Relational Market Distortion: How Dating Apps and AI Are Recalibrating Love
Monday, February 16, 2026.
There was a time when love was inefficient.
You met someone because they lived nearby.
Because a friend insisted.
Because proximity did what algorithms now do.
Selection was limited.
Soothing was negotiated.
Friction was unavoidable.
No one optimized you.
No one was optimizing against you.
That era is over.
We are not witnessing the collapse of intimacy.
We are witnessing its optimization.
And optimization always raises the minimum standard.
We have optimized both who we see and how we are soothed — and in doing so, we have quietly raised the minimum requirements for love beyond what ordinary humans can consistently deliver.
That is the distortion.
The Three Layers of Intimacy
To understand what is happening, let’s separate intimacy into three layers:
Selection: — Who do I choose?

▶ [COMPLETE THE FOLLOWING]
#1 In the essay on dating apps and love, list each subject described with "was" in the sentences about the earlier era, together with the word that describes it.
#2 Return every line of the listing that contains the string "question".
The listing that follows has no connection to the essay on dating apps.

▶ [RECORDS SUPPLIED]
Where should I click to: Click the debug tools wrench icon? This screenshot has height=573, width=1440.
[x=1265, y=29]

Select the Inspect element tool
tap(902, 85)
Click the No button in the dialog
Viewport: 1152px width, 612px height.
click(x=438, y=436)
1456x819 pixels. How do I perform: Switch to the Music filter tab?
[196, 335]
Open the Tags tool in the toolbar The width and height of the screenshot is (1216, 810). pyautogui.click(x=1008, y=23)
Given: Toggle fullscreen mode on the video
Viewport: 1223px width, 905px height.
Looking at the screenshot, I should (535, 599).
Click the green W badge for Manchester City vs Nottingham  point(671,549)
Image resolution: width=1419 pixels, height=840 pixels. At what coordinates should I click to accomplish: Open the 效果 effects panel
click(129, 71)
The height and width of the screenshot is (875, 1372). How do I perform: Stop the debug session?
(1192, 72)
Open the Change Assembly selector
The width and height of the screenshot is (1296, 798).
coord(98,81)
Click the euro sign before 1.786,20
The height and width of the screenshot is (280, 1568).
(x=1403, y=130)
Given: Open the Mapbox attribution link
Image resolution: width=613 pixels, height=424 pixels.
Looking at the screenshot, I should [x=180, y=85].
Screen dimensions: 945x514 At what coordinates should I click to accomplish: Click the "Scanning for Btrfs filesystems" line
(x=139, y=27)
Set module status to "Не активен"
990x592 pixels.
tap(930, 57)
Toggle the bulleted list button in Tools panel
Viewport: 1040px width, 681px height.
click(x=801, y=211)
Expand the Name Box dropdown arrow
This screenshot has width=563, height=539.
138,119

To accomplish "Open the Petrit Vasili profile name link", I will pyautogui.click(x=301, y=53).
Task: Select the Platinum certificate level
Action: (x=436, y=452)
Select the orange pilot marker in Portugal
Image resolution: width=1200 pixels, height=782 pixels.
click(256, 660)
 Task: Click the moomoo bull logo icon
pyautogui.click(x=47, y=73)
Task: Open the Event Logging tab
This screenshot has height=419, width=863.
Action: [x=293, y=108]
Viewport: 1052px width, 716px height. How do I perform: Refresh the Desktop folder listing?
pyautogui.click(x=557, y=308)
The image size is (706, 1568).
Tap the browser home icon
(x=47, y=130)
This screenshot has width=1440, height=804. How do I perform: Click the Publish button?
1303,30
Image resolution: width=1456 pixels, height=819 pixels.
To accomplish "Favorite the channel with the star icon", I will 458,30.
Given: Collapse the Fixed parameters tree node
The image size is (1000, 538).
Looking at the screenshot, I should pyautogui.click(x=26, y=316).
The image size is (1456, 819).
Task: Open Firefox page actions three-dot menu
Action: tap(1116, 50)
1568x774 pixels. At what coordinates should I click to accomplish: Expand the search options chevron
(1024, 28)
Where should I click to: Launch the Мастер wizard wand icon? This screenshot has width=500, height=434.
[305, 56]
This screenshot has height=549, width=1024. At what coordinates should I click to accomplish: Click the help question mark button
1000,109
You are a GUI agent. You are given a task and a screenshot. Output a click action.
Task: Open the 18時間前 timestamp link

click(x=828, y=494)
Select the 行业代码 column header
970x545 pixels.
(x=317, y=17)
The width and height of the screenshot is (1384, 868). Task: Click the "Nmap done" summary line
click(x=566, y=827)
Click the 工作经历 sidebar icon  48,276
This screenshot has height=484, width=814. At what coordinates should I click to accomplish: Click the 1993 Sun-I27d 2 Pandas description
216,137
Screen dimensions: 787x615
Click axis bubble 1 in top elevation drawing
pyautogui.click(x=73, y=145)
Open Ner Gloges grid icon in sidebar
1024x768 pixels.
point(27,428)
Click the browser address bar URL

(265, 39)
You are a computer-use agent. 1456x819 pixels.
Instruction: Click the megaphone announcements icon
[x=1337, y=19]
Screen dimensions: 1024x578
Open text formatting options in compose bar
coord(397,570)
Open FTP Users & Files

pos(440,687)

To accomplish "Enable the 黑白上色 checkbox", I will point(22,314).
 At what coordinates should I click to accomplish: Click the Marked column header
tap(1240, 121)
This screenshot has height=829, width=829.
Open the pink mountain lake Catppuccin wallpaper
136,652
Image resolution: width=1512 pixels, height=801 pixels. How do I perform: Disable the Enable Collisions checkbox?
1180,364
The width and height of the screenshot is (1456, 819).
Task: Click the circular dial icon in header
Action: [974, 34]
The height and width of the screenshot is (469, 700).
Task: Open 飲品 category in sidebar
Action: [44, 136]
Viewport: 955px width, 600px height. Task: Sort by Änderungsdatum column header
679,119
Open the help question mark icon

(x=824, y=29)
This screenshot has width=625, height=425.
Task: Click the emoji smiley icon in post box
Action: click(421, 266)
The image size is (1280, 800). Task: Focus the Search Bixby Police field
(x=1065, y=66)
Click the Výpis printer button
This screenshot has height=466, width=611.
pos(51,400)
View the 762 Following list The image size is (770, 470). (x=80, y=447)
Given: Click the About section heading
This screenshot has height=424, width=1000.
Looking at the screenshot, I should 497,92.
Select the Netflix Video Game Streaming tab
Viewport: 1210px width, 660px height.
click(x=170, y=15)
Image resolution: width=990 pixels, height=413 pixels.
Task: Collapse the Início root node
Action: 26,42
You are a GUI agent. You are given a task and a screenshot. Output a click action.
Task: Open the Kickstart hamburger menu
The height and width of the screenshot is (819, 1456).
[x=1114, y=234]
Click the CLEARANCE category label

▶ [ANSWERS TO EACH TASK]
#1
- Love: inefficient
- Selection: limited
- Soothing: negotiated
- Friction: unavoidable

#2
This screenshot has height=549, width=1024. At what coordinates should I click to accomplish: Click the help question mark button
Open the help question mark icon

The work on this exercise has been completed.